=== Begin Enclosure ===

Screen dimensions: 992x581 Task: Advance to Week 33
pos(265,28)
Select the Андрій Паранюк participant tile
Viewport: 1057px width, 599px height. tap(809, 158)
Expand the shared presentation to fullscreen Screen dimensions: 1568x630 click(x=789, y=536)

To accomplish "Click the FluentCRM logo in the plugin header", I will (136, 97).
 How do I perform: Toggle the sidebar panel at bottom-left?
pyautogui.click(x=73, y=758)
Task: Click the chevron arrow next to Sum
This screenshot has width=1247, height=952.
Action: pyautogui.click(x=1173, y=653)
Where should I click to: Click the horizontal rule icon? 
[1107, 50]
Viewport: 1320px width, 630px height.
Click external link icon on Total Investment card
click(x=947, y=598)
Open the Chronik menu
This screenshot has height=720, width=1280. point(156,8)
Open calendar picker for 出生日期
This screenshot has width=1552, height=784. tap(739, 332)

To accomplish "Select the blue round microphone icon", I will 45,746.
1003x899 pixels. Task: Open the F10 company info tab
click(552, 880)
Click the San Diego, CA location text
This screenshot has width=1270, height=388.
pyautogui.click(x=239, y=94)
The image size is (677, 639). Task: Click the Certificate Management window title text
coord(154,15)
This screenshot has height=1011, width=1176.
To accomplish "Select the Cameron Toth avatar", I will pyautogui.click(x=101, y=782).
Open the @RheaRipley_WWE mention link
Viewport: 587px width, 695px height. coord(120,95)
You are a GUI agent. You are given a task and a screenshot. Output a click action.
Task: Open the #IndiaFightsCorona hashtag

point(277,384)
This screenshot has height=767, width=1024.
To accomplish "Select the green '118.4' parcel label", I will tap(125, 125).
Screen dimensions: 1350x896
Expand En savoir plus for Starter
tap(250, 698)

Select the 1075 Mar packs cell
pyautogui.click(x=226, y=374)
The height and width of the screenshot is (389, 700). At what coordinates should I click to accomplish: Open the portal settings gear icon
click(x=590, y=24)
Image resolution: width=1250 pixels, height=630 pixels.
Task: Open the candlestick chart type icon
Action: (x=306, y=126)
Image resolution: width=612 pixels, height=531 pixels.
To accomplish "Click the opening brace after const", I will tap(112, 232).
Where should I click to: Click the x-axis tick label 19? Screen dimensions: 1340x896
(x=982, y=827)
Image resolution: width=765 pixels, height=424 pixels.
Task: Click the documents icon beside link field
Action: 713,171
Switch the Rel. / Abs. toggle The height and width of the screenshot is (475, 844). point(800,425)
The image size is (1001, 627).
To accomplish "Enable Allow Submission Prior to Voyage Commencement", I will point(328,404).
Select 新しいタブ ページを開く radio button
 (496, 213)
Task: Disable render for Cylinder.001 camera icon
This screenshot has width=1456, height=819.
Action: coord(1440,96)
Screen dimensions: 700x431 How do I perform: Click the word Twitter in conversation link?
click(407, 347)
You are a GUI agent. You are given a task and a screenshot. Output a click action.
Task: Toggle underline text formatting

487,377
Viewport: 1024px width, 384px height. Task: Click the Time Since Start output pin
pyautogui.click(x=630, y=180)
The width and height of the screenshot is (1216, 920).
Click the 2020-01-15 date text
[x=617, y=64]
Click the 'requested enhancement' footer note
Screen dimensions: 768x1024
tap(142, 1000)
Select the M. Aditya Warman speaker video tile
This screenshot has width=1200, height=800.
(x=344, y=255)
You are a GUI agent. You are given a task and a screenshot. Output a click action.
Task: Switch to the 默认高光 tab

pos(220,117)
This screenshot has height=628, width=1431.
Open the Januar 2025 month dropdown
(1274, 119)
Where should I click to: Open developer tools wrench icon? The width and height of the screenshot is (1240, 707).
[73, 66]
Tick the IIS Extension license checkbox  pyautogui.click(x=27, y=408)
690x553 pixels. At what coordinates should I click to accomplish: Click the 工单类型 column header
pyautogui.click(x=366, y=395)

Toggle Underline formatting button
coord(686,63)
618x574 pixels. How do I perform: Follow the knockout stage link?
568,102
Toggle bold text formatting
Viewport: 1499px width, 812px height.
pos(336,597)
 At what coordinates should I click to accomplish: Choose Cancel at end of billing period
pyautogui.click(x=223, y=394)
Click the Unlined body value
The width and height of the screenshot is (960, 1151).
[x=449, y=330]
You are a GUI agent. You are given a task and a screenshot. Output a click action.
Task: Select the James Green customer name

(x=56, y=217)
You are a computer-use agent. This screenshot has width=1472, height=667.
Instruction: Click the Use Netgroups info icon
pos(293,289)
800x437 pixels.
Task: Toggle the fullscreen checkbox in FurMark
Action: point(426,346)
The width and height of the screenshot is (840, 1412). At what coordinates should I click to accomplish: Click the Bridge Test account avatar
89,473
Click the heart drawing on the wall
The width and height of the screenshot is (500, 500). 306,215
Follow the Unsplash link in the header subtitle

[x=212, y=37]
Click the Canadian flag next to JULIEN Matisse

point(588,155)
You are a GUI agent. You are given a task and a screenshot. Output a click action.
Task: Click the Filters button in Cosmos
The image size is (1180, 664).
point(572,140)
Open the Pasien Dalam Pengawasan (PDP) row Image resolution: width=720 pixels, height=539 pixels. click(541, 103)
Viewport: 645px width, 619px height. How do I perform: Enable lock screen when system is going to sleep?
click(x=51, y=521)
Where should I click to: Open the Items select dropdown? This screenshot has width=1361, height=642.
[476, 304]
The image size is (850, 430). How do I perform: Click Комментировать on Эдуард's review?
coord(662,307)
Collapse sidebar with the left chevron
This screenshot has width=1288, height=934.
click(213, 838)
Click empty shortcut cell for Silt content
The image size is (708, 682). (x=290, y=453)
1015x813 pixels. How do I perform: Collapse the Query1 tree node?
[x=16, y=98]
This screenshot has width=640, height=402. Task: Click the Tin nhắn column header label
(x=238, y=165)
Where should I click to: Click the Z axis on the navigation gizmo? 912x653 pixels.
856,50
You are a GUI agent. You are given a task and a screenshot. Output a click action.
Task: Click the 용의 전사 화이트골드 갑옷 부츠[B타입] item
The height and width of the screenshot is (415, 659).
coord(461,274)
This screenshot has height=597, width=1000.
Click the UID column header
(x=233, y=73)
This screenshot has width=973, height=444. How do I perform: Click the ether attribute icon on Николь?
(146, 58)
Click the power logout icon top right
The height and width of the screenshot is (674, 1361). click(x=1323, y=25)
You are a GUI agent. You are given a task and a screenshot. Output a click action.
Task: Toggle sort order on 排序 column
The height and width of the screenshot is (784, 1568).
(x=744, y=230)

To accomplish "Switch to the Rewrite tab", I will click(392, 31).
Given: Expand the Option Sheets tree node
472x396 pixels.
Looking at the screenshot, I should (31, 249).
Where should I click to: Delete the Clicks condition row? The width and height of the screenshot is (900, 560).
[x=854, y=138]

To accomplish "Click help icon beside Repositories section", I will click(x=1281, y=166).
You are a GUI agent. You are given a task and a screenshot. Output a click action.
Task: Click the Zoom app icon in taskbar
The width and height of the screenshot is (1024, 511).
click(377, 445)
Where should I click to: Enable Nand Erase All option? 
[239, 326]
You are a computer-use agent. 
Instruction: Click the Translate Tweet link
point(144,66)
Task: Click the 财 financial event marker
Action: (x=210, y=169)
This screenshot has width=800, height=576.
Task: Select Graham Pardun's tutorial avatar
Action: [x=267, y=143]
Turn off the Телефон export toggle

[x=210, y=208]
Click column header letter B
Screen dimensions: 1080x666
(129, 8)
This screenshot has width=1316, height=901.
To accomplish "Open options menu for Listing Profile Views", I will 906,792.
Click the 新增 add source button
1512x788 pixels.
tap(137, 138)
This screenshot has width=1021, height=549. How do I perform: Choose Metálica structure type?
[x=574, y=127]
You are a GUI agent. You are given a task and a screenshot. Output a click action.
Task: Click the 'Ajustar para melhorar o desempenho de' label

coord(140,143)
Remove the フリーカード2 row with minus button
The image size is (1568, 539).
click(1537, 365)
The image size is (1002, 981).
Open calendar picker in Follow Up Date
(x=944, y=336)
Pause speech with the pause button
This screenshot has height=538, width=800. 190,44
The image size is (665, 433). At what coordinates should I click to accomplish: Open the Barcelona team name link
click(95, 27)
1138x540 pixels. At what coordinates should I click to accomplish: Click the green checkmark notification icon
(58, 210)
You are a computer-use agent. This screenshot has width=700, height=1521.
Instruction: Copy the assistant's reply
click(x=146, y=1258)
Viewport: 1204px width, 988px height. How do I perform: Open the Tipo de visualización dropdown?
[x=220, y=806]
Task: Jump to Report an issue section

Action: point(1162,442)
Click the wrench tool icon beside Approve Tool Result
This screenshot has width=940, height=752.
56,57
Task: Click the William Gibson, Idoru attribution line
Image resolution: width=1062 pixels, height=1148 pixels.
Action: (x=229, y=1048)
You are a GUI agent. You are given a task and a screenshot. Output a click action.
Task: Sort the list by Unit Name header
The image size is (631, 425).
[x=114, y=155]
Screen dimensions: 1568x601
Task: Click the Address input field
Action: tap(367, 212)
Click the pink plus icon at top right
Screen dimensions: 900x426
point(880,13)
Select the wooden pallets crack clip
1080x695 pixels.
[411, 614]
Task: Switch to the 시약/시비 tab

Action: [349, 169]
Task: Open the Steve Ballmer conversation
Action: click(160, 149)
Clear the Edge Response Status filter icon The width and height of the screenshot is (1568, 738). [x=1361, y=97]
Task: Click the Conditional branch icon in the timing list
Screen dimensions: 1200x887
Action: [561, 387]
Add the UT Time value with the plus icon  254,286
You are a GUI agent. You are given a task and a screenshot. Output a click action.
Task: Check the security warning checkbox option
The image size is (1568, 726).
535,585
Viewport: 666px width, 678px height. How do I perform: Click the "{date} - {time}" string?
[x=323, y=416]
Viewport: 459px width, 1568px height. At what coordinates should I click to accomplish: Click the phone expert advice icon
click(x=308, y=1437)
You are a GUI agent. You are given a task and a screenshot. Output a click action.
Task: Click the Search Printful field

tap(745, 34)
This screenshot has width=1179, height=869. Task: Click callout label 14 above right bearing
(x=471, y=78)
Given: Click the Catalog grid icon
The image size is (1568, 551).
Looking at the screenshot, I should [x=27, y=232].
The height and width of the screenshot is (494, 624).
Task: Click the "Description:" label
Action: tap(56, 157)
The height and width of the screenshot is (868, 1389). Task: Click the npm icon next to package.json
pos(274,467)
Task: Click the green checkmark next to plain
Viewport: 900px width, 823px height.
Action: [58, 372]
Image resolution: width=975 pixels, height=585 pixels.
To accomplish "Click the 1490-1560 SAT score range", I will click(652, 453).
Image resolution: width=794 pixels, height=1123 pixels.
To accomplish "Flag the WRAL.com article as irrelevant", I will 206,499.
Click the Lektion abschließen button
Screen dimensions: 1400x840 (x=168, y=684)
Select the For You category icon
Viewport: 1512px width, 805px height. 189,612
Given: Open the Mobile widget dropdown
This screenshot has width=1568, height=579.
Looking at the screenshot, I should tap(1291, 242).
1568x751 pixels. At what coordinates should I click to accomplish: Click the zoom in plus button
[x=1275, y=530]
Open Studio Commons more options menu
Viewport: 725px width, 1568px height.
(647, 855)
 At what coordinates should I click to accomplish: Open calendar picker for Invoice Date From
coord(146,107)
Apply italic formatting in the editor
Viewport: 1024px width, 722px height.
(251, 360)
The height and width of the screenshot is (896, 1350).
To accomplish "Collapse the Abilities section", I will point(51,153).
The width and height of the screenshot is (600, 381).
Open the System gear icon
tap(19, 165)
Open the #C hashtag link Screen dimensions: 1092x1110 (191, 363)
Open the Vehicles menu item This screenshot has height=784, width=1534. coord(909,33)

=== End Enclosure ===

*Task brief*: Scan the material above for the word "computer", and copy every line in which it is found.

*Response to the exercise*:
You are a computer-use agent. This screenshot has width=1472, height=667.
You are a computer-use agent. 
You are a computer-use agent. This screenshot has width=700, height=1521.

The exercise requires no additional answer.